Among the records below, which lines contain the string "agent"? Report them.

Collected data
= Beginning of Section =

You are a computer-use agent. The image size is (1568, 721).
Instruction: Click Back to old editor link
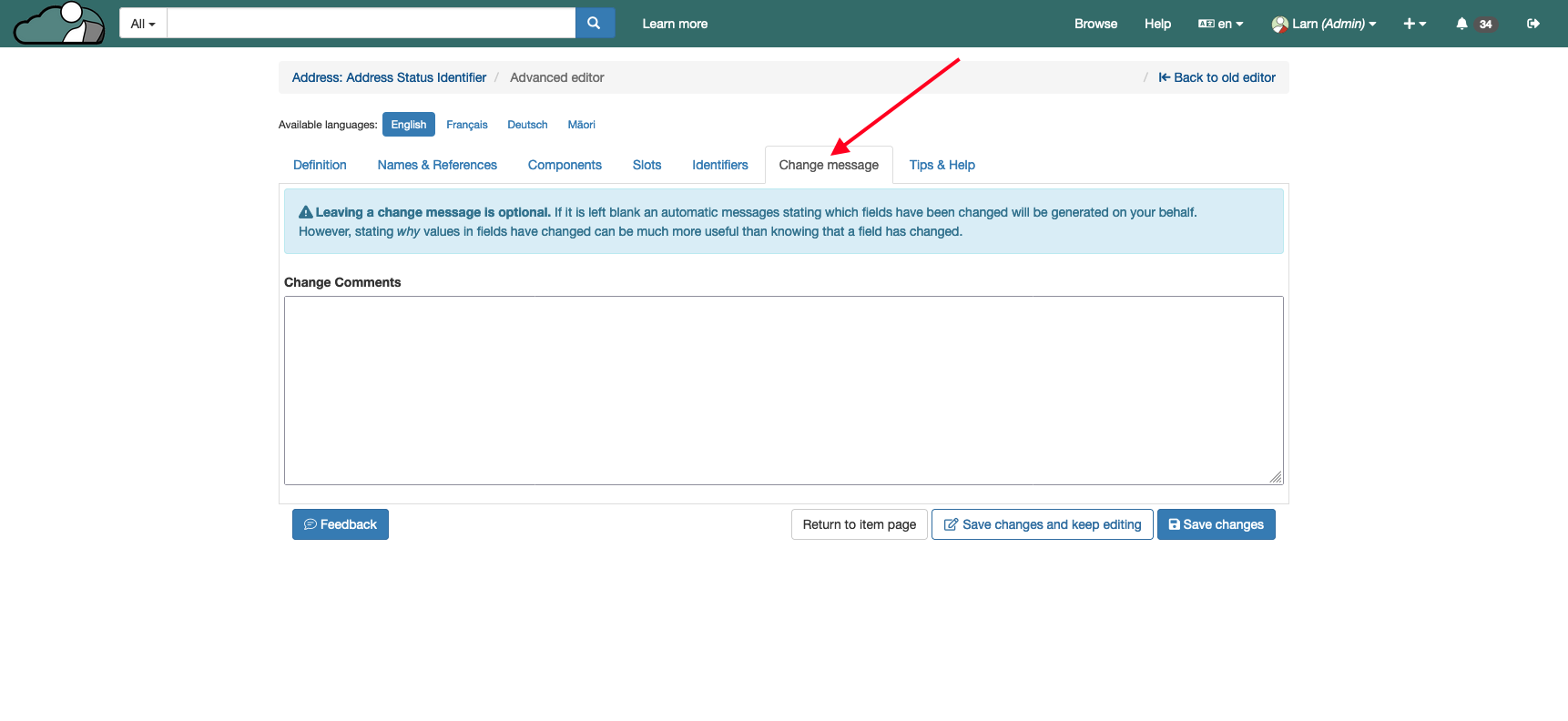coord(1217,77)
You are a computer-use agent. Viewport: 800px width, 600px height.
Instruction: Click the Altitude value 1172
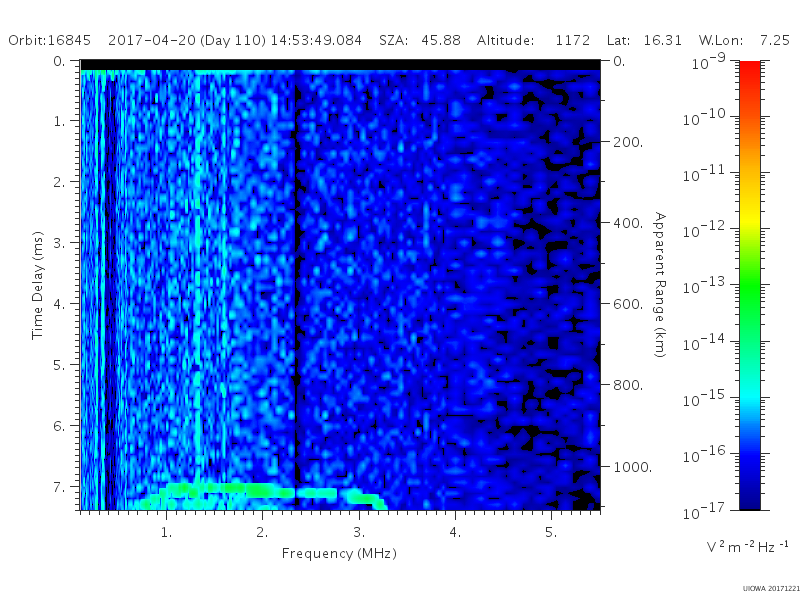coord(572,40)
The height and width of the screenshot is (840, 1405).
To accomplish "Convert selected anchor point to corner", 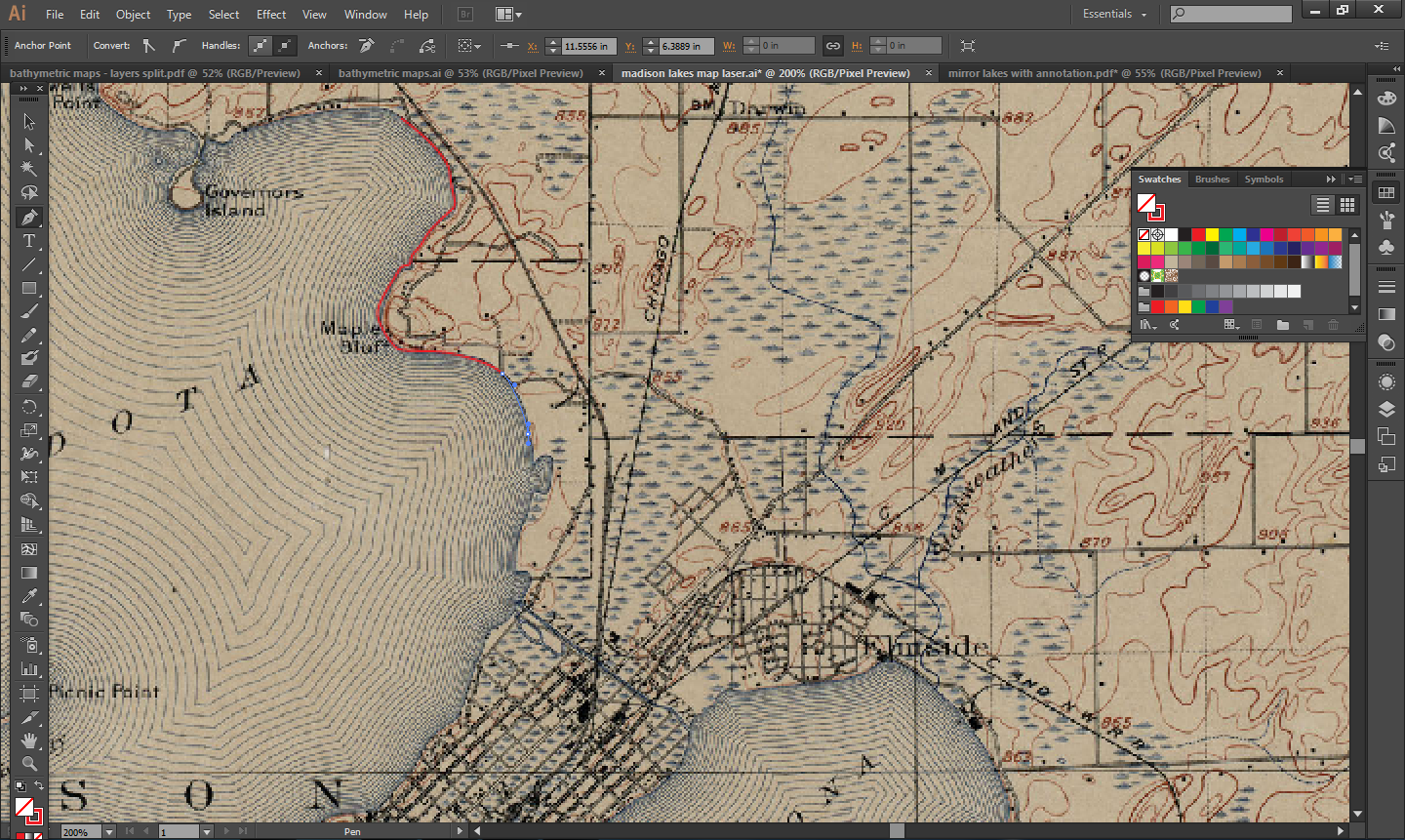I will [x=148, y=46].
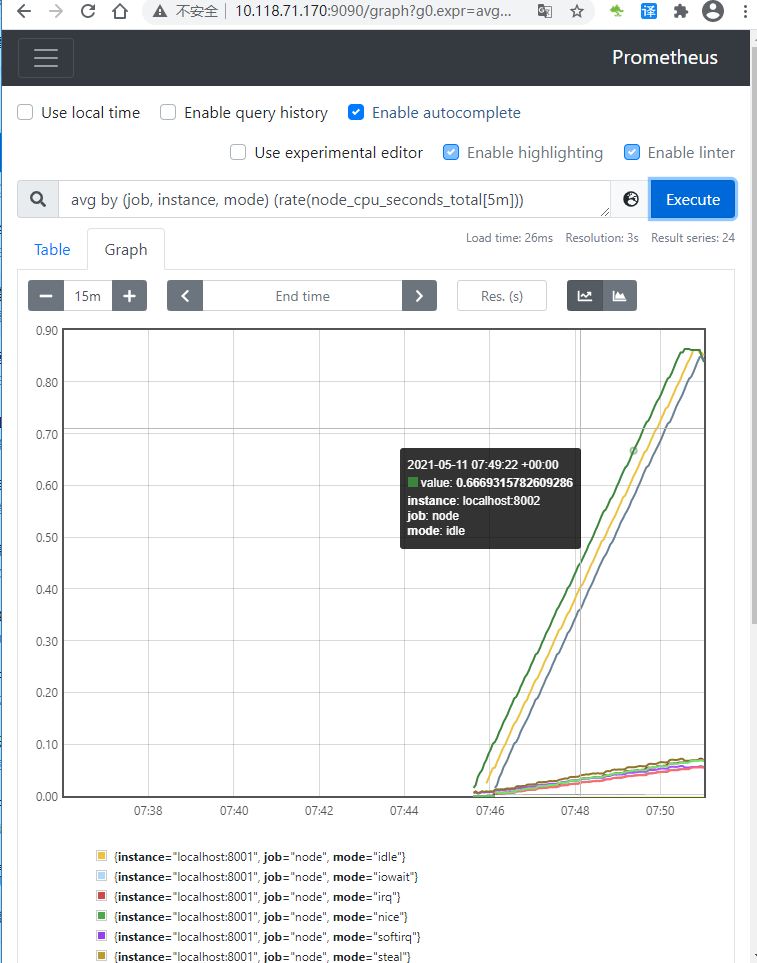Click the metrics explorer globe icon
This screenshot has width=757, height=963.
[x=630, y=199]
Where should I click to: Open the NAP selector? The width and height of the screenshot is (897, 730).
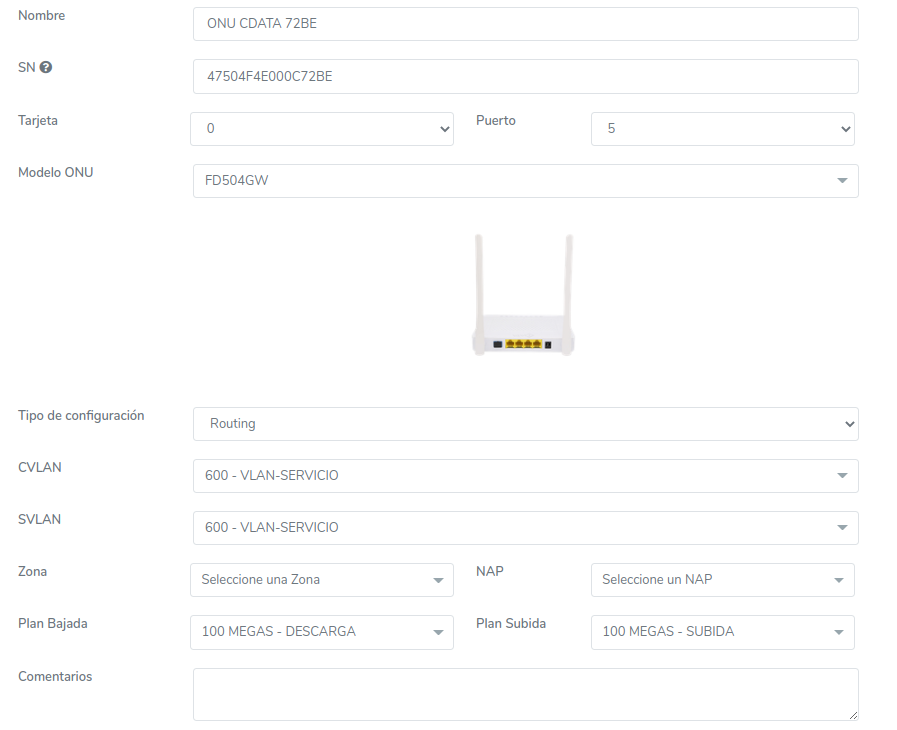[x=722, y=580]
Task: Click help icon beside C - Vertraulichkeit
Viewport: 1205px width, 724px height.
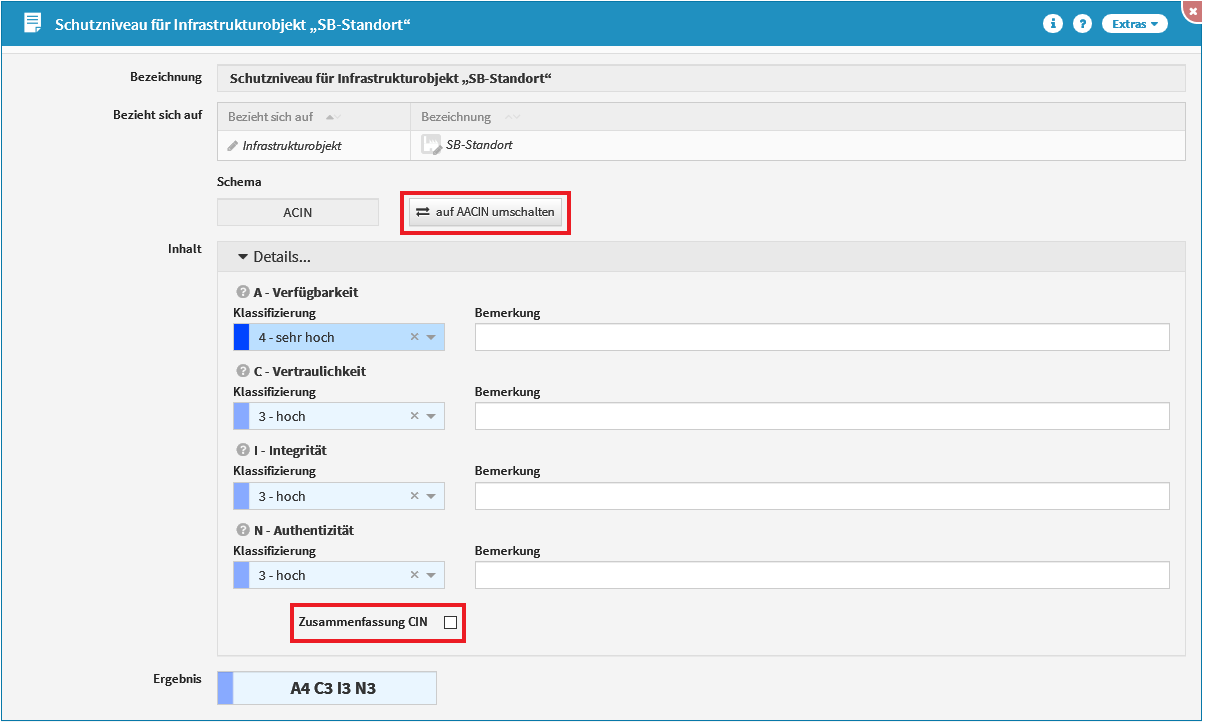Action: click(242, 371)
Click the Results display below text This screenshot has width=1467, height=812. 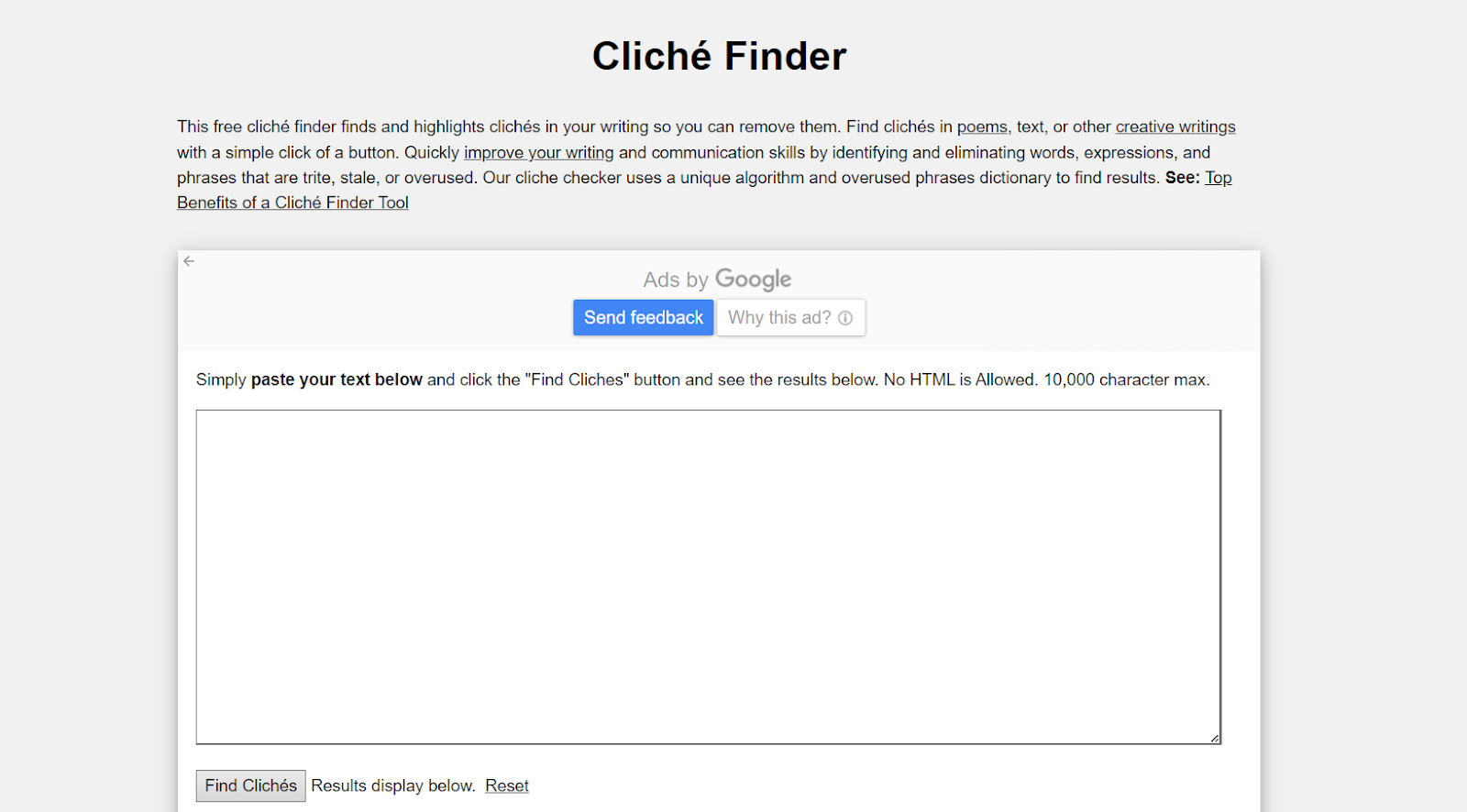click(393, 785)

= End of Section =

=== ANSWER SECTION ===
You are a computer-use agent. The image size is (1568, 721).
You are a computer-use agent. Viewport: 800px width, 600px height.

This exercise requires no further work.